** About this task **
Take from the data every line in which the word "will" is found.

** Entries shown **
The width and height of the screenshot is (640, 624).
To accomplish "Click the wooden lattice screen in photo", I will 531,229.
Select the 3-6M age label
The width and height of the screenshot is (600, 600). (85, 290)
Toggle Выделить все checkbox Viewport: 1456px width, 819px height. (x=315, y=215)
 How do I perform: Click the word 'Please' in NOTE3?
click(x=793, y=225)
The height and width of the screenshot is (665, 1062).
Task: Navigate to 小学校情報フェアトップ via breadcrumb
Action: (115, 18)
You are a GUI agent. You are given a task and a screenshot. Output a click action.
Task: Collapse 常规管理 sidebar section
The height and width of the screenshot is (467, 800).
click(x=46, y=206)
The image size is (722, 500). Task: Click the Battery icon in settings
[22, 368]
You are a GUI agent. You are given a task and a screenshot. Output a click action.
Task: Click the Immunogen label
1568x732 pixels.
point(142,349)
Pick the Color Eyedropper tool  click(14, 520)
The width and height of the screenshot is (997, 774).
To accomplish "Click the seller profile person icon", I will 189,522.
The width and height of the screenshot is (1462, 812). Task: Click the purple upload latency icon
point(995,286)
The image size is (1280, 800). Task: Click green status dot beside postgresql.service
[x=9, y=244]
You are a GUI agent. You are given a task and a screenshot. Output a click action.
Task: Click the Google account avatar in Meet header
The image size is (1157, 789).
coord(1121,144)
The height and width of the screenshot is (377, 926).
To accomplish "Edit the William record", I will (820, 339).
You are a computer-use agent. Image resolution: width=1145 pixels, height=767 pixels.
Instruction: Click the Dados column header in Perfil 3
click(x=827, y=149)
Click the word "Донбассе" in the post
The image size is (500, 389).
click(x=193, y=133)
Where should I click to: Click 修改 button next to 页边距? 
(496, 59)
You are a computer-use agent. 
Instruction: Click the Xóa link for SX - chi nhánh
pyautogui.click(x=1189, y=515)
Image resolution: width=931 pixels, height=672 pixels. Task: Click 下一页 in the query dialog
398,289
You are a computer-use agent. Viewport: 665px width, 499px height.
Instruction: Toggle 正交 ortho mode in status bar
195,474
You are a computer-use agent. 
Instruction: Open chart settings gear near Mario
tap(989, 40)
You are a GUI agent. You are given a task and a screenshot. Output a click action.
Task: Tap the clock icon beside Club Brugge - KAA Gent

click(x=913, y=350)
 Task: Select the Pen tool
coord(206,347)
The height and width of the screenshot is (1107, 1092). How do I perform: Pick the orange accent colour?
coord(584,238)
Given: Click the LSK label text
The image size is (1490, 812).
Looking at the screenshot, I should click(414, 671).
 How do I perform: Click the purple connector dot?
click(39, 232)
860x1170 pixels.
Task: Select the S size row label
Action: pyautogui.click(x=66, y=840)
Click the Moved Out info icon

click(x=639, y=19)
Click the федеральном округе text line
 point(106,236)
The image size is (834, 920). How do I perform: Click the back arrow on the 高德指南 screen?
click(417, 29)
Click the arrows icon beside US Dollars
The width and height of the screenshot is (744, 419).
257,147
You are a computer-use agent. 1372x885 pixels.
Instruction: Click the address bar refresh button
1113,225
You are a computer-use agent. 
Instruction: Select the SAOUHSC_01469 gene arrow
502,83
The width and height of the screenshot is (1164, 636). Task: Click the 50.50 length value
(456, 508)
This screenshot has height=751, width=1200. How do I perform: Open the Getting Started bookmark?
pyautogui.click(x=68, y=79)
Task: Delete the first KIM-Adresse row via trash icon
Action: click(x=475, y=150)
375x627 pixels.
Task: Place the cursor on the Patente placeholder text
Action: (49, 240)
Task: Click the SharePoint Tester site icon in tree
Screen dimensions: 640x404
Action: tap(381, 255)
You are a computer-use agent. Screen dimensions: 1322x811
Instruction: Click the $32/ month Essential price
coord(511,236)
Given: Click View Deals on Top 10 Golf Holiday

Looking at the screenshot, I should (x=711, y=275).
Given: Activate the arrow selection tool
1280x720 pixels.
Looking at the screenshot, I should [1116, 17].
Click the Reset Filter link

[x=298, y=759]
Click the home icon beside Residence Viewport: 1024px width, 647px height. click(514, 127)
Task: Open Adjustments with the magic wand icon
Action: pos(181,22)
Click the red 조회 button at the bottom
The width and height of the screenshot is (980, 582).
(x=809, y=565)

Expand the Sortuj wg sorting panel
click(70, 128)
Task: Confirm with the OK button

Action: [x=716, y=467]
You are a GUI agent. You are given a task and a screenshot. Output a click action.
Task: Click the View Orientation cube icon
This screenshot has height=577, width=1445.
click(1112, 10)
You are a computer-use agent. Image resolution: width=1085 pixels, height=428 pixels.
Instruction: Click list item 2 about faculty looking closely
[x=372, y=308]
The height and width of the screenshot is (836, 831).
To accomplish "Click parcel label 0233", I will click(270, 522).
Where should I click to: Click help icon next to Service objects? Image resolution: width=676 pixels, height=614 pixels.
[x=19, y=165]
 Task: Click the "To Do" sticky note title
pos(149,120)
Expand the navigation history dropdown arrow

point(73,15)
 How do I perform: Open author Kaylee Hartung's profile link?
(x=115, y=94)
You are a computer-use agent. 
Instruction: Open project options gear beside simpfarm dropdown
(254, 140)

** Response to the task **
To accomplish "Click the wooden lattice screen in photo", I will 531,229.
To accomplish "Click the seller profile person icon", I will 189,522.
To accomplish "Edit the William record", I will (820, 339).
To accomplish "Click parcel label 0233", I will click(270, 522).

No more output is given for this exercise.